● TO BE DONE:
Write out the data from the line with "Given: Open help icon for Url field" to the line with "Action: pos(286,1233)", keeping every line the same as it stands.

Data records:
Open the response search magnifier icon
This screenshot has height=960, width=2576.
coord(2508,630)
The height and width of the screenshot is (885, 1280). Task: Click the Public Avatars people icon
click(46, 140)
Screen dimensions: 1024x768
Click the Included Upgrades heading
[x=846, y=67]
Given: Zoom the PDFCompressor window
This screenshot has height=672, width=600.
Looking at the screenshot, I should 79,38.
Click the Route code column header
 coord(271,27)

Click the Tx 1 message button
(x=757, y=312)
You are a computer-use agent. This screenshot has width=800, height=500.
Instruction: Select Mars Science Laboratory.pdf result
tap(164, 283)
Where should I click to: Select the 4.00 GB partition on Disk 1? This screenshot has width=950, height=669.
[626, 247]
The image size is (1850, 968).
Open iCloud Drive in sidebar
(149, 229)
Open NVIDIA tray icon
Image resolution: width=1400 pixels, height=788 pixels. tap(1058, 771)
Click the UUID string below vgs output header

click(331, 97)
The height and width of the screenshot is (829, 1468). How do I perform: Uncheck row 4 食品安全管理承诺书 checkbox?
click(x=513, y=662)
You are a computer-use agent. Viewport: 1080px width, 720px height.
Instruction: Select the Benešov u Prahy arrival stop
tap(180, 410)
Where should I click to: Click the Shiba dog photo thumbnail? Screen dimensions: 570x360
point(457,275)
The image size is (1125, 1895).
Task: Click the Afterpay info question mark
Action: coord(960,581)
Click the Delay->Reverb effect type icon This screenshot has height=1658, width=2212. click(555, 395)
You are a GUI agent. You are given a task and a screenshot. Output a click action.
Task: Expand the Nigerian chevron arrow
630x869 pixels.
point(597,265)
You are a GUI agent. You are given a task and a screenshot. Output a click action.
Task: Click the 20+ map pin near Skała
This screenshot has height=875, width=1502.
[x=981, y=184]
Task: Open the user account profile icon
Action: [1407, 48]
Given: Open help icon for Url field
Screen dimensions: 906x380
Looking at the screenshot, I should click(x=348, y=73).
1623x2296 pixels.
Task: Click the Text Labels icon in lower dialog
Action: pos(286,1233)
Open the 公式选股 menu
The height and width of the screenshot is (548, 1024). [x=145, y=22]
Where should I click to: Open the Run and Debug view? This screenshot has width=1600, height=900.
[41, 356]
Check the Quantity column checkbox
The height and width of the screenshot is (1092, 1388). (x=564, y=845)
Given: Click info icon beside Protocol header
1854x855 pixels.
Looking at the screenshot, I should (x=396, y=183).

● RESPONSE TO THIS TASK:
Given: Open help icon for Url field
Screen dimensions: 906x380
Looking at the screenshot, I should click(x=348, y=73).
1623x2296 pixels.
Task: Click the Text Labels icon in lower dialog
Action: pos(286,1233)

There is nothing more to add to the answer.